The National Association of Theatre Owners (NATO) is skeptical of the digital cinema movement, which is being advocated by studios such as Walt Disney Co. and other potential providers such as a partnership of Qualcomm Inc. and Technicolor.

“Our members in my association are very split on whether or not we can make any money on this stuff,” said John Fithian, president of NATO. “The studios stand to save a lot of money, so that would suggest they’re the first ones that need to step up to the plate in paying for these systems.”

While digital film distribution may be a few years away, TRW’s Picture PipeLine service is already gaining acceptance. It was used in the making of the movie “The Perfect Storm,” the company said, is being tested for the upcoming ” Matrix 2″ and was used in an upcoming Jerry Bruckheimer and Castle Rock Entertainment film called “Down and Under.”

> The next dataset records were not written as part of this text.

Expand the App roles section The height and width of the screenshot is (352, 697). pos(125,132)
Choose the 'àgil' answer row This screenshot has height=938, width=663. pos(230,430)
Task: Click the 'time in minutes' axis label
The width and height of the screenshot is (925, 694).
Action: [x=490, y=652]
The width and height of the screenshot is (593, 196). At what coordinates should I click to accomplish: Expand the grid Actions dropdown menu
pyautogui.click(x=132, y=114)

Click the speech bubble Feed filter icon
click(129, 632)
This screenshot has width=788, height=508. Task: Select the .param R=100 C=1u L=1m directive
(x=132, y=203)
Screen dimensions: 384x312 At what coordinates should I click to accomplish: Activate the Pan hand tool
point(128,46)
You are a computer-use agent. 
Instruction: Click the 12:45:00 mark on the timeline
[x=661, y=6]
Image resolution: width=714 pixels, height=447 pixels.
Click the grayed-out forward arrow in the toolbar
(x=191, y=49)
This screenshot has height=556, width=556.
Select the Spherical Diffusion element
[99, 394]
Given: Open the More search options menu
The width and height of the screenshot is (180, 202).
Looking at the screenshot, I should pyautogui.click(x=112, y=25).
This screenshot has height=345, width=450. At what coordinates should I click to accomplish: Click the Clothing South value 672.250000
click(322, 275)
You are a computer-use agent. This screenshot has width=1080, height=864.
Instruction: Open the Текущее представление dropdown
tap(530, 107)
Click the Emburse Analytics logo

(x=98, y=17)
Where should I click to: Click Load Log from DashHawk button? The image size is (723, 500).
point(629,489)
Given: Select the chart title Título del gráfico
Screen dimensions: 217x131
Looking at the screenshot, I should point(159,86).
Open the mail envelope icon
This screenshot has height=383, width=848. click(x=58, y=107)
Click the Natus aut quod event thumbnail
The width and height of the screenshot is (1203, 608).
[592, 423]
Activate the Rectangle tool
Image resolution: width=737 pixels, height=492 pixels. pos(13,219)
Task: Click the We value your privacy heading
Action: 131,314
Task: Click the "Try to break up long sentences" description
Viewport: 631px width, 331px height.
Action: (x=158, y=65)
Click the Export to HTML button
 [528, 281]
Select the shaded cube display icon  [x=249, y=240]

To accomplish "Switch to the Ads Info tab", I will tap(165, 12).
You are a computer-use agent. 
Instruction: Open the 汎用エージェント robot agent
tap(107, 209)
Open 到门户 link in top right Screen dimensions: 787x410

Filmmakers shooting “Down and Under” on location in Australia used the system to collaborate with colleagues back in Los Angeles, a Castle Rock spokeswoman said.

For Kennedy, at “Third Watch,” the system has speeded up the creative process and made it more flexible, she said. It works like this: The show shoots on location in New York and ships the film overnight to Los Angeles for processing.

Ordinarily, it would be two days before Kennedy saw the shots back in New York. With Picture PipeLine, the footage is loaded into the computer system and she can see it the next morning. Linked on a Web site and using a standard modem to watch streaming images, the show’s producers, director and editor can confer on opposite ends of the continent.

“You can literally get on with the editor and see exactly what he’s doing coming to you from his machine,” Kennedy said. “You can speak to him about, ‘That’s not what I really intended’ or ‘Let’s trim this,’ and you can watch your ideas being executed in real time.”

The technology grew out of work TRW has done for military and intelligence customers, said Gerard Roccanova, chief executive of Picture PipeLine.

“The connection between Hollywood and government is not as strange as you might imagine,” Roccanova said. “They’re both paranoid about security because both have valuable information that cost a lot to create.”

As an engineer with 21 years of experience at TRW, Roccanova said he has little personal interaction with Hollywood types, preferring the role of the technical whiz who can get things done behind the scenes. He envisions a wide range of possibilities for the technology; the National Football League, he said, is evaluating the use of Picture PipeLine for sending in-house game films to coaches each week as they prepare for their next opponent.

And the company is looking ahead to joining Boeing in the film distribution market, but with a different approach. Instead of transmitting a movie to theaters, Roccanova said, Picture PipeLine could send it out on encrypted DVDs that could only be played if the theater logged onto a secure Internet site.

“You don’t have to install broadband to do that, you can do it with a cheap phone line,” he said. And because of TRW’s work on classified government programs, he added, “we can guarantee that no one can decrypt it. . . . That’s what we’re about.”